From Japan: YAP! BUN-BUN. Description: Abandoned in a wooden box, Bun-Bun is an innocent new born puppy. Picked up by a stray dog called Uncle Tyke, Bun-Bun is taught how to look for food, heal sickness, fight off other stray dogs and, in general, how to live on the edge of society. In return, Uncle Tyke is healed by Bun-Bun’s cheerful attitude to life.
From the US: BARE NAKED SURVIVOR. Description: Yes, a parody of the famous show that includes a group of six lovely contestants attempting to outwit each other in a game of sexy competitions. The women form and break alliances while pursuing their quest for money and fame in the hot tropical weather during a series of adventures. A fun adventure with former Penthouse Pets and Playmates romping in the sun and surf! A parody of Survivor with inside jokes for Survivor fans plus plenty of hilarious teenage humor for everyone else.

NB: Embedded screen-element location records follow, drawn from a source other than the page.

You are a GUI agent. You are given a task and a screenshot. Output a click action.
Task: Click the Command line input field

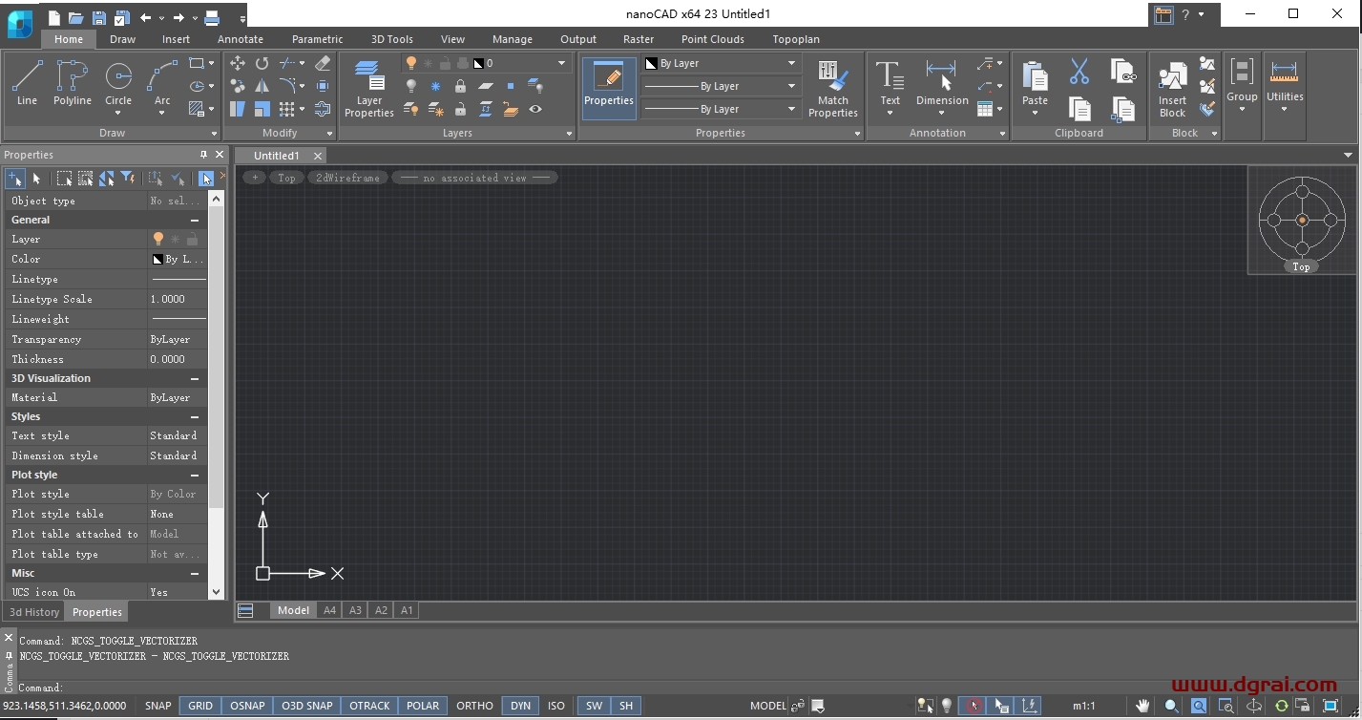click(x=382, y=688)
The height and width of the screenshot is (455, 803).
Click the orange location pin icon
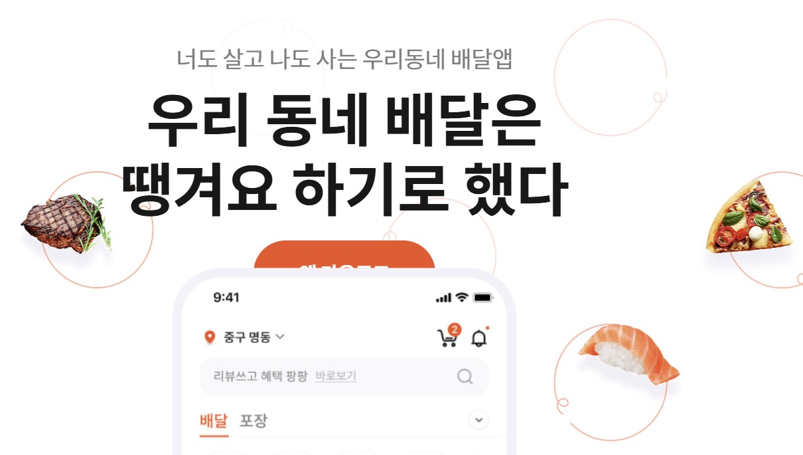210,337
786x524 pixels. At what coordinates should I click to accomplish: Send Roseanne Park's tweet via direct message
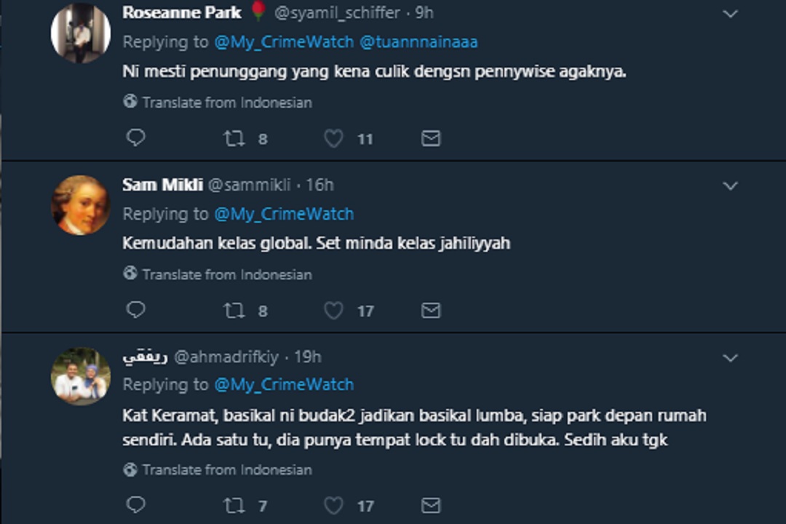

From Japan: THE BRUTAL HOPELESSNESS OF LOVE: No description.
From the US: CURSE OF PIRATE DEATH. Description: Unaware of the terrifying and tortuous nature of Pirate Death, a group of college students researching their ‘pirate’ heritage decide to locate the hidden treasure of Pirate Death. Will anyone survive the Curse of Pirate Death? Mitigating factors: features Ron Jeremy!

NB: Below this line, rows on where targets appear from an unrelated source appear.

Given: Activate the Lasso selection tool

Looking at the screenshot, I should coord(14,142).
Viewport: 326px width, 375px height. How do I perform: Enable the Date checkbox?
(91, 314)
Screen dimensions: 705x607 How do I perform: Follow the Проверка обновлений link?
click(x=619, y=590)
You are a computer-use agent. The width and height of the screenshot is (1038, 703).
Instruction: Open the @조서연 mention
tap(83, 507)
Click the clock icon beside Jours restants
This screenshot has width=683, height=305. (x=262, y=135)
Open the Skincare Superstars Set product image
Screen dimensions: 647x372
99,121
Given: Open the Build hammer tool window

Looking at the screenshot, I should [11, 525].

And finally, from Japan: THE FOREIGN DUCK, THE NATIVE DUCK AND GOD IN A COIN LOCKER. Description: His name is SHIINA, a 19-years-old freshman of a university. On the first day of his single life at his apartment, he meets a tall and strange neighbor, KAWASAKI. He tells SHIINA of the days he shared together with two others SHIINA’s other neighbor and a student from Bhutan called DORJI, and his girlfriend, KOTOMI, who was also KAWASAKI’s ex. As well, he tells SHIINA not to trust the pet shop owner, the beautiful REIKO, for some reason. KAWASAKI asks SHIINA to join him in robbing a book shop only to steal a bulky dictionary. Why on earth would he want to do that? Nevertheless, SHIINA gets sucked into his high-handed and unusual plan. The mysterious 6 days SHIINA shares with KAWASAKI. What is the funny but wistful truth behind the robbery he finds in the end?
What indeed, what indeed.
- daniel k.



February 4th, 2008 at 4:46 pm
If you are one of those people who gets a certain sense of dismay when you see Ishtar regularly panned as a bad movie, you aren’t alone. There’s a lot of people that appreciate Ishtar as a very good movie … there is a documentary film about Ishtar fandom in the works, the manager of the Ishtar fan website (http://www.ishtarthemovie.com/) is putting together a tribute CD featuring cover versions of songs from the movie, and possibly a US release on DVD (something the heathen in Europe have been enjoying for years). So shake off that square world, get with the countdown, and blast off to Ishtar!
http://movies.groups.yahoo.com/group/ILoveIshtar/
http://www.waitingforishtar.com/
http://www.ishtarthemovie.com/
February 5th, 2008 at 5:22 am
I have to confess, I have a secret place in my heart for ISHTAR as well. It’s funny! True, it cost way too much to make, but that has nothing to do with me. The bad rep the movie shoulders is more due to the pre-release hype than the merits of it. They could have been a little more honest in the marketing department I suppose, but telling the truth is dangerous business.